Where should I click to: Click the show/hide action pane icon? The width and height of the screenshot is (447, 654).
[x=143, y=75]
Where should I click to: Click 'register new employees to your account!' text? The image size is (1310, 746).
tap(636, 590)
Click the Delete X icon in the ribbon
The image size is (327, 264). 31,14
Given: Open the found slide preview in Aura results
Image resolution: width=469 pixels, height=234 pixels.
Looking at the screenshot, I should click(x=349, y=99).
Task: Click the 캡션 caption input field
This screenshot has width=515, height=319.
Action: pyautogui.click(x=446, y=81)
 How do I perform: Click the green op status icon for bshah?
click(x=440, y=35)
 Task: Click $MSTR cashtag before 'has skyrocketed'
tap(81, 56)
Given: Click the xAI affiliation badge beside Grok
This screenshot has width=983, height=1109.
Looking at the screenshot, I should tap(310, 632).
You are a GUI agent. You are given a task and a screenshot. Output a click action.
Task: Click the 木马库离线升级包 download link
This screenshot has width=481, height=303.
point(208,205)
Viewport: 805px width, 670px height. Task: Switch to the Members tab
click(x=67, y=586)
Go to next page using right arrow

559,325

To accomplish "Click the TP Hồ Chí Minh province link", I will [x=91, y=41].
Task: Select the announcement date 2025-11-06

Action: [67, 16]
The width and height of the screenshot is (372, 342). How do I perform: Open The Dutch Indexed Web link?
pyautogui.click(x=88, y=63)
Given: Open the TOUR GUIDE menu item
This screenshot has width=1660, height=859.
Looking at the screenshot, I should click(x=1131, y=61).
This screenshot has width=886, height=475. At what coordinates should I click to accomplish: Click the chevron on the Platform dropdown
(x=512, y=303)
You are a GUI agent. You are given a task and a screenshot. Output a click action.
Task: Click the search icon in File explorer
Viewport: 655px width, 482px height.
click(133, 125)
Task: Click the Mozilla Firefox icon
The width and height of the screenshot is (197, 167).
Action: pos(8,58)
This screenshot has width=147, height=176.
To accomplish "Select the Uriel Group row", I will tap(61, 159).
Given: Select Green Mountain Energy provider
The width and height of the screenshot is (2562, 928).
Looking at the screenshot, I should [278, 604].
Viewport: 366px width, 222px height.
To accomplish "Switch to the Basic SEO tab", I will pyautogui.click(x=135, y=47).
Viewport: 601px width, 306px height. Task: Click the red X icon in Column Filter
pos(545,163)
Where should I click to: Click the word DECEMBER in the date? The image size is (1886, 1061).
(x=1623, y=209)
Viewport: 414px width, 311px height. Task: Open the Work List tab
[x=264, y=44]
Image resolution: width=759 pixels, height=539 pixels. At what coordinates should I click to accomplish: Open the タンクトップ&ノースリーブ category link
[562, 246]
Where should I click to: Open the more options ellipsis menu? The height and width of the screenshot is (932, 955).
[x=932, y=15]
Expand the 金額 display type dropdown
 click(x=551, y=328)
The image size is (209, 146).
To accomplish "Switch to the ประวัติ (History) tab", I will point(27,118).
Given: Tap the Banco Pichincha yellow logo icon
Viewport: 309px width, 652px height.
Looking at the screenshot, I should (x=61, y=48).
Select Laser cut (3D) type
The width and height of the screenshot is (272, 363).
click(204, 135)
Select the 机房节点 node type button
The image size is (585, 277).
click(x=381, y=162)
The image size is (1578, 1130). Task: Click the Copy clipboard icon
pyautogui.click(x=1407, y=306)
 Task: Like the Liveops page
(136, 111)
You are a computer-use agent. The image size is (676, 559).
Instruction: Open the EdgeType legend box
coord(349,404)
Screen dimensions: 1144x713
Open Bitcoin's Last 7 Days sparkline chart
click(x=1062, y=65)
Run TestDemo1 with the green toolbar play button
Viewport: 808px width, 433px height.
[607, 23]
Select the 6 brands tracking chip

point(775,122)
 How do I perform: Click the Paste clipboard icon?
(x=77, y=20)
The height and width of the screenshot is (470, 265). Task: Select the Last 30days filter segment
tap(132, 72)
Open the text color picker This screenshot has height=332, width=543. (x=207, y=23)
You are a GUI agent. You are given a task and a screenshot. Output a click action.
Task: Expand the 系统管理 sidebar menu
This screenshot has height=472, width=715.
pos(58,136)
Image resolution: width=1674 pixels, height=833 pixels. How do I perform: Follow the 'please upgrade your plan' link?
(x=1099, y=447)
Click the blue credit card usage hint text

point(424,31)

+ + + + + + +

Write out every item above again, word for word.

Where should I click to: Click the show/hide action pane icon? The width and height of the screenshot is (447, 654).
[x=143, y=75]
Where should I click to: Click 'register new employees to your account!' text? The image size is (1310, 746).
tap(636, 590)
Click the Delete X icon in the ribbon
The image size is (327, 264). 31,14
Given: Open the found slide preview in Aura results
Image resolution: width=469 pixels, height=234 pixels.
Looking at the screenshot, I should click(x=349, y=99).
Task: Click the 캡션 caption input field
This screenshot has width=515, height=319.
Action: pyautogui.click(x=446, y=81)
 How do I perform: Click the green op status icon for bshah?
click(x=440, y=35)
 Task: Click $MSTR cashtag before 'has skyrocketed'
tap(81, 56)
Given: Click the xAI affiliation badge beside Grok
This screenshot has width=983, height=1109.
Looking at the screenshot, I should tap(310, 632).
You are a GUI agent. You are given a task and a screenshot. Output a click action.
Task: Click the 木马库离线升级包 download link
This screenshot has width=481, height=303.
point(208,205)
Viewport: 805px width, 670px height. Task: Switch to the Members tab
click(x=67, y=586)
Go to next page using right arrow

559,325

To accomplish "Click the TP Hồ Chí Minh province link", I will [x=91, y=41].
Task: Select the announcement date 2025-11-06

Action: [67, 16]
The width and height of the screenshot is (372, 342). How do I perform: Open The Dutch Indexed Web link?
pyautogui.click(x=88, y=63)
Given: Open the TOUR GUIDE menu item
This screenshot has width=1660, height=859.
Looking at the screenshot, I should click(x=1131, y=61).
This screenshot has width=886, height=475. At what coordinates should I click to accomplish: Click the chevron on the Platform dropdown
(x=512, y=303)
You are a GUI agent. You are given a task and a screenshot. Output a click action.
Task: Click the search icon in File explorer
Viewport: 655px width, 482px height.
click(133, 125)
Task: Click the Mozilla Firefox icon
The width and height of the screenshot is (197, 167).
Action: pos(8,58)
This screenshot has width=147, height=176.
To accomplish "Select the Uriel Group row", I will tap(61, 159).
Given: Select Green Mountain Energy provider
The width and height of the screenshot is (2562, 928).
Looking at the screenshot, I should [278, 604].
Viewport: 366px width, 222px height.
To accomplish "Switch to the Basic SEO tab", I will pyautogui.click(x=135, y=47).
Viewport: 601px width, 306px height. Task: Click the red X icon in Column Filter
pos(545,163)
Where should I click to: Click the word DECEMBER in the date? The image size is (1886, 1061).
(x=1623, y=209)
Viewport: 414px width, 311px height. Task: Open the Work List tab
[x=264, y=44]
Image resolution: width=759 pixels, height=539 pixels. At what coordinates should I click to accomplish: Open the タンクトップ&ノースリーブ category link
[562, 246]
Where should I click to: Open the more options ellipsis menu? The height and width of the screenshot is (932, 955).
[x=932, y=15]
Expand the 金額 display type dropdown
 click(x=551, y=328)
The image size is (209, 146).
To accomplish "Switch to the ประวัติ (History) tab", I will point(27,118).
Given: Tap the Banco Pichincha yellow logo icon
Viewport: 309px width, 652px height.
Looking at the screenshot, I should (x=61, y=48).
Select Laser cut (3D) type
The width and height of the screenshot is (272, 363).
click(204, 135)
Select the 机房节点 node type button
The image size is (585, 277).
click(x=381, y=162)
The image size is (1578, 1130). Task: Click the Copy clipboard icon
pyautogui.click(x=1407, y=306)
 Task: Like the Liveops page
(136, 111)
You are a computer-use agent. The image size is (676, 559).
Instruction: Open the EdgeType legend box
coord(349,404)
Screen dimensions: 1144x713
Open Bitcoin's Last 7 Days sparkline chart
click(x=1062, y=65)
Run TestDemo1 with the green toolbar play button
Viewport: 808px width, 433px height.
[607, 23]
Select the 6 brands tracking chip

point(775,122)
 How do I perform: Click the Paste clipboard icon?
(x=77, y=20)
The height and width of the screenshot is (470, 265). Task: Select the Last 30days filter segment
tap(132, 72)
Open the text color picker This screenshot has height=332, width=543. (x=207, y=23)
You are a GUI agent. You are given a task and a screenshot. Output a click action.
Task: Expand the 系统管理 sidebar menu
This screenshot has height=472, width=715.
pos(58,136)
Image resolution: width=1674 pixels, height=833 pixels. How do I perform: Follow the 'please upgrade your plan' link?
(x=1099, y=447)
Click the blue credit card usage hint text

point(424,31)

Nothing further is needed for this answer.